Ainda sobre as eleições autárquicas do passado dia 1 de outubro, Pedro Silva Pereira escreve uma reflexão no site do Partido Socialista – Ação Socialista – em que se debruça concretamente sobre um facto “da maior importância para a saúde da nossa democracia: a diminuição da abstenção”.

“Apesar da conversa recorrente que vê por toda a parte sinais de divórcio entre os eleitores e a política, a verdade é que a taxa de abstenção caiu de 47,4% para 45%, em consequência de terem ido votar mais cerca de 175 mil eleitores do que nas autárquicas de 2013”, começa por escrever o socialista, admitindo que a taxa de abstenção continua elevada.

Contudo, “em abono da verdade”, prossegue, “não pode escamotear-se que os cadernos eleitorais continuam a registar perto de 9,4 milhões de inscritos num país com uma população residente de apenas 10,4 milhões”. Neste sentido, no entender de Pedro Silva Pereira, “o verdadeiro índice de participação democrática será bastante mais elevado do que os números da abstenção sugerem”.

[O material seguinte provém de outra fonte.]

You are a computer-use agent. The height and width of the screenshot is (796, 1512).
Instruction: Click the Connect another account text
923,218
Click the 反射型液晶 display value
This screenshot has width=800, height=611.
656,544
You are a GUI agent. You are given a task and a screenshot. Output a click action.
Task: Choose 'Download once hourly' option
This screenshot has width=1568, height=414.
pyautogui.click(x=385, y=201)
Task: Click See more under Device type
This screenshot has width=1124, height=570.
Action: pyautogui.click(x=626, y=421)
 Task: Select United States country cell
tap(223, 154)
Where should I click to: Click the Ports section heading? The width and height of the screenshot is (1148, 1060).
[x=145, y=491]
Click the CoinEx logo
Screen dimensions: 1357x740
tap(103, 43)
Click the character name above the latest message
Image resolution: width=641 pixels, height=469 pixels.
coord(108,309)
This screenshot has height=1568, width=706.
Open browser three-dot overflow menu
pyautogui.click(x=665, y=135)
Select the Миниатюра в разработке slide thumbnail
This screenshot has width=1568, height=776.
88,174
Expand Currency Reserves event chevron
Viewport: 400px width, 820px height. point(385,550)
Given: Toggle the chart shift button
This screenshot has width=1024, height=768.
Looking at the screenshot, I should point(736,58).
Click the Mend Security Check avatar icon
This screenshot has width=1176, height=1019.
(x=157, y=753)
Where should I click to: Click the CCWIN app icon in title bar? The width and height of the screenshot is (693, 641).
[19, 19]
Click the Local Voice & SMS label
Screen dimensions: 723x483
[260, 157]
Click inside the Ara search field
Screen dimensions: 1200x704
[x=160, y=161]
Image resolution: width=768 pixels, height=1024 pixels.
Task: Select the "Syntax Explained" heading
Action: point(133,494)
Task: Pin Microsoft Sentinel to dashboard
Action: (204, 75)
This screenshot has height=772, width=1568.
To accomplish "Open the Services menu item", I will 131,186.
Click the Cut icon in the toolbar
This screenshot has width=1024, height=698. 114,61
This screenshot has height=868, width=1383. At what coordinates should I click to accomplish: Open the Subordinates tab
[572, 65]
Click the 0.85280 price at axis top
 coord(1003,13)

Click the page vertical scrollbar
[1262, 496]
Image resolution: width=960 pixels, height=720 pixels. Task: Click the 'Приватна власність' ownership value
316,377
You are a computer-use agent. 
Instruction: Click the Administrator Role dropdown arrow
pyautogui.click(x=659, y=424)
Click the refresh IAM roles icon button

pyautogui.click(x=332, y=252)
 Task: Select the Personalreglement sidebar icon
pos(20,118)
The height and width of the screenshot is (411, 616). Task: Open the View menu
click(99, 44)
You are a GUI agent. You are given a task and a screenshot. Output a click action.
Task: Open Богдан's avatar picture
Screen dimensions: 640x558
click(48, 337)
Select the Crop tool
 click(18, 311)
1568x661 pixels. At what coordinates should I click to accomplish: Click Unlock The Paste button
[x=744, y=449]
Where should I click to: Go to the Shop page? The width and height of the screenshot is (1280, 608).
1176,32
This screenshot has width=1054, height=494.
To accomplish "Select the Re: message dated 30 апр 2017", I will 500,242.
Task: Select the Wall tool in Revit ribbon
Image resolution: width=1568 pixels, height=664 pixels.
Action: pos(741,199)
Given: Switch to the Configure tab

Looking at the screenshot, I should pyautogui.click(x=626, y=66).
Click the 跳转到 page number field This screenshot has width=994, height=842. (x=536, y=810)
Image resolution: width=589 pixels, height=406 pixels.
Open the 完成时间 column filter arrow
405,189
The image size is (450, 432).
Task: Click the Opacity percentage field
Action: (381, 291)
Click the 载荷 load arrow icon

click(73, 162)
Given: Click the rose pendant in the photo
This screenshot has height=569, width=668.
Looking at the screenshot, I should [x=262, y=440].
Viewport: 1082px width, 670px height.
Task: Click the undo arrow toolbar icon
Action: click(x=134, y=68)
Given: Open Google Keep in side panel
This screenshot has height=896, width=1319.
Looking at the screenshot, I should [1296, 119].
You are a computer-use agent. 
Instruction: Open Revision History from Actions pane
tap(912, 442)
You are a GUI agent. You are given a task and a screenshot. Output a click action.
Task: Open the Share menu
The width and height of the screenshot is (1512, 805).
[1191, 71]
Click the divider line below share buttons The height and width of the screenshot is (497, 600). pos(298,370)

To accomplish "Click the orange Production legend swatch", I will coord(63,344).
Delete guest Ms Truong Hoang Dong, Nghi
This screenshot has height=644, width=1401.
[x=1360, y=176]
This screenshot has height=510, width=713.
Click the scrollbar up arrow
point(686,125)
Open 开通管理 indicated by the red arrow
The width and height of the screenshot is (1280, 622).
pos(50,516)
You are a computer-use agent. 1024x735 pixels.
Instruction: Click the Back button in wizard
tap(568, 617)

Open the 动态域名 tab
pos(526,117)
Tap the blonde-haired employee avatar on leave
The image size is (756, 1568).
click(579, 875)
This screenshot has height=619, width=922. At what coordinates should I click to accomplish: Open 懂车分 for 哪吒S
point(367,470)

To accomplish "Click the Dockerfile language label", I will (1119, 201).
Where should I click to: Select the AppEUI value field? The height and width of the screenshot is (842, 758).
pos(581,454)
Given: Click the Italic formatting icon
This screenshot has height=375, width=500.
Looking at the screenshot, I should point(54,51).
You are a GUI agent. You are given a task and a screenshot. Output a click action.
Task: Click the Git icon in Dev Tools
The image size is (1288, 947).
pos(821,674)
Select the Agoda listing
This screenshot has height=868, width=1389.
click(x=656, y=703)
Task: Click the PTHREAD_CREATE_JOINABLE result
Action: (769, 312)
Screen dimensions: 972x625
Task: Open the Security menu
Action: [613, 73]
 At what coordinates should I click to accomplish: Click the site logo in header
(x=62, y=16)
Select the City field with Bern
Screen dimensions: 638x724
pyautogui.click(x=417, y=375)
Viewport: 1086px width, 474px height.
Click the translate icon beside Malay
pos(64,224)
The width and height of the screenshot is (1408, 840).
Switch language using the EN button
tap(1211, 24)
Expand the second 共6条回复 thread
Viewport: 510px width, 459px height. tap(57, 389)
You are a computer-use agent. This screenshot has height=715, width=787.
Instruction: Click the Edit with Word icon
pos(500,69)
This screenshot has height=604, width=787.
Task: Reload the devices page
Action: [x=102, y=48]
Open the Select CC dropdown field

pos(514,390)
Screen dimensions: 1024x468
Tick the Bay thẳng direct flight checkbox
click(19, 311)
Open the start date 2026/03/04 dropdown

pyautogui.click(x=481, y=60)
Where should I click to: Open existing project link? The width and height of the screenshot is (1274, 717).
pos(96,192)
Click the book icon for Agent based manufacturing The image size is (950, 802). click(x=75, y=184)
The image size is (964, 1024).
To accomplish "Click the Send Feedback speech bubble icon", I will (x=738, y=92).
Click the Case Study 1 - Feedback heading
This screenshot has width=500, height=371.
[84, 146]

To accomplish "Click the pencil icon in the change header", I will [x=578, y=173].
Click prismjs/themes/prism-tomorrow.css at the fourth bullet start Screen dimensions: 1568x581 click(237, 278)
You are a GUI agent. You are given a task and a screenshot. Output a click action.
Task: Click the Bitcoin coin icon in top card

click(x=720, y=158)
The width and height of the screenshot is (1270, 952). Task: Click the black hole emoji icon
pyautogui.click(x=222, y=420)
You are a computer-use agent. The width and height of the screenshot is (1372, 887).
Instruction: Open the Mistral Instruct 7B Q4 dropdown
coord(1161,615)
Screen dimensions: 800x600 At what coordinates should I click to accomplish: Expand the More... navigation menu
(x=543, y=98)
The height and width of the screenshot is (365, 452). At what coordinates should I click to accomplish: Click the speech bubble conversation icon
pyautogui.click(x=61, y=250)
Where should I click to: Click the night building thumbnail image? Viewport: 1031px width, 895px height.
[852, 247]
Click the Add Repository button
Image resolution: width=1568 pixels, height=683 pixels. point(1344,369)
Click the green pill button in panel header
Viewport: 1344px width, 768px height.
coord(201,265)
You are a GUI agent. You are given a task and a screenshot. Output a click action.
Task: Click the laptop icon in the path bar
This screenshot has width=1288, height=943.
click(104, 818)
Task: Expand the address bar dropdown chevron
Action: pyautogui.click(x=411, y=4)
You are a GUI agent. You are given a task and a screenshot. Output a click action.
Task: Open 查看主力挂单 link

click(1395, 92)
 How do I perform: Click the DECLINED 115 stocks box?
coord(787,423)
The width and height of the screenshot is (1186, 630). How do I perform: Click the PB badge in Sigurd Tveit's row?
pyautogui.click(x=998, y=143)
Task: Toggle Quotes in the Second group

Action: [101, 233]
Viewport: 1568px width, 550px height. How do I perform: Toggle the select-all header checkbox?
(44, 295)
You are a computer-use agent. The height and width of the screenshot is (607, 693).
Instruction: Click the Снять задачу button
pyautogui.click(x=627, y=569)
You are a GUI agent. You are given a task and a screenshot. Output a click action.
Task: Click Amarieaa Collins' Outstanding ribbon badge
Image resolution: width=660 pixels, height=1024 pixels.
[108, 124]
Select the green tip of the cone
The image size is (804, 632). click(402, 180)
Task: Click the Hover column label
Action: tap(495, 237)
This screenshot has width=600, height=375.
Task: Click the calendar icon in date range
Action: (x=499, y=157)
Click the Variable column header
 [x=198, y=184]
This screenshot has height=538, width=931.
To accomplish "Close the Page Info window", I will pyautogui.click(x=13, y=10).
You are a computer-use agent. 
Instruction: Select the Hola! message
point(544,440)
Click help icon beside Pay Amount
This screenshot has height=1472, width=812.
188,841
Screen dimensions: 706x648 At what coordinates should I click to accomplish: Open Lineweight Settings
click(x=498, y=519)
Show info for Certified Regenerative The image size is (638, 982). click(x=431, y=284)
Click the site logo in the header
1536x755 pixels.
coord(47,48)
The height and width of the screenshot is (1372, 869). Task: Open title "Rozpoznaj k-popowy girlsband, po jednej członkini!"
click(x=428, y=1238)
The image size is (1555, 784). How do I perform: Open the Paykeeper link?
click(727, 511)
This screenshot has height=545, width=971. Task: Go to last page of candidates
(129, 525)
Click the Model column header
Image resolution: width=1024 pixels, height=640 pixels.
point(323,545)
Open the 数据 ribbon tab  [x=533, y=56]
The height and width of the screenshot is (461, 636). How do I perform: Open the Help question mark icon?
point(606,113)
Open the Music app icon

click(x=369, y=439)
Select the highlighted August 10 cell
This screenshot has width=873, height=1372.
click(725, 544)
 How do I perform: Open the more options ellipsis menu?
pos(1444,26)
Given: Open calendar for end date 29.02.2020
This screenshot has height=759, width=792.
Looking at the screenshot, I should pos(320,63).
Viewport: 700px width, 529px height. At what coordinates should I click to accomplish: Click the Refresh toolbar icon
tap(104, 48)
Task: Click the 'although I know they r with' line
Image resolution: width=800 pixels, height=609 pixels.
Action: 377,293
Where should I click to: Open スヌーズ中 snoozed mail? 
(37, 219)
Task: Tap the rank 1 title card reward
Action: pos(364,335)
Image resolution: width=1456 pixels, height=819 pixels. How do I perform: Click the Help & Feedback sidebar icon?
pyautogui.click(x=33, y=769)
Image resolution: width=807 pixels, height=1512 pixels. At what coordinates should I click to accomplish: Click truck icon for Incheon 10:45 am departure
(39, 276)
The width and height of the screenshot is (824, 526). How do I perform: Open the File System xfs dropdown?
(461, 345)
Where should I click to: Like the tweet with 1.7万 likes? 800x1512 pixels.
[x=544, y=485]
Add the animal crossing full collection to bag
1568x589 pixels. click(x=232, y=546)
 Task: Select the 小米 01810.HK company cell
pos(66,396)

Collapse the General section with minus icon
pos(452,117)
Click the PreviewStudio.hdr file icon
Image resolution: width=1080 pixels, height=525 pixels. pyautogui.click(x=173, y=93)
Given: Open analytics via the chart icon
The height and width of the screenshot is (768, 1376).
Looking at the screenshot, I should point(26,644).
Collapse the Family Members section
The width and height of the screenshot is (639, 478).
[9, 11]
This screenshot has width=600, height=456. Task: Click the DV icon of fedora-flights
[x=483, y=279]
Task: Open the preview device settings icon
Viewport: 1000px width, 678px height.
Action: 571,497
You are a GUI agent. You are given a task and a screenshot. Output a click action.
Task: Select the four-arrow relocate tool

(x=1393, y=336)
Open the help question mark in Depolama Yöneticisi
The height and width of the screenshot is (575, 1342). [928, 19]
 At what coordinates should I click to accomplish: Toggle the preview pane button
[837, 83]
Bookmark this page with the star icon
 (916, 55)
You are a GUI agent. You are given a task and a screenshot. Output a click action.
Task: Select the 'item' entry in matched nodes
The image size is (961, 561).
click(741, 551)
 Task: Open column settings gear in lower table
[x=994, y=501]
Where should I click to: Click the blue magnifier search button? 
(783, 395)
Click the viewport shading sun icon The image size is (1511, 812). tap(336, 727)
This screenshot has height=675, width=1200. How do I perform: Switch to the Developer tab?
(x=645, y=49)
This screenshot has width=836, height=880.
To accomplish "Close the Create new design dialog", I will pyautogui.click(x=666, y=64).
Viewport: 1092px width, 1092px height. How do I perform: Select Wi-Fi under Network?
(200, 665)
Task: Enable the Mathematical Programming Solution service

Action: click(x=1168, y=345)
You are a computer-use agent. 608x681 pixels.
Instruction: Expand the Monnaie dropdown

Outro dado realçado pelo socialista é a diminuição do número de votos brancos e nulos. Se se comparar com as eleições autárquicas de 2013, “verificamos que o número de pessoas a votar branco ou nulo, que tinha ascendido aos 340 mil, caiu agora para cerca de 235 mil”. Significa isso que, “mais de 100 mil eleitores que há apenas quatro anos usaram o voto branco ou nulo como forma de protesto contra os partidos e o sistema político, encontraram agora, na oferta proporcionada pelas diversas forças políticas, propostas merecedoras do seu voto expresso”, considera, destacando que tal não acontece “por acaso”.

Todos estes indicadores, sugere, apontam “no mesmo sentido dos resultados das sondagens recentes que revelam taxas crescentemente positivas de apreciação das instituições políticas, com destaque para o Parlamento”. E a conclusão que apresenta é que “a solução governativa liderada pelo PS e apoiada pela esquerda parlamentar, descrispando a vida política e respondendo aos anseios dos cidadãos, além de fazer bem à economia, está a fazer bem à democracia”.

Nestas eleições, recorde-se, o PS alcançou os melhores resultados de sempre, e o PSD os piores. Os resultados levariam Pedro Passos Coelho a decidir não se recandidatar à liderança do partido, abrindo caminho à disputa interna que vai opor, tanto quanto se sabe até agora, Santana Lopes e Rui Rio.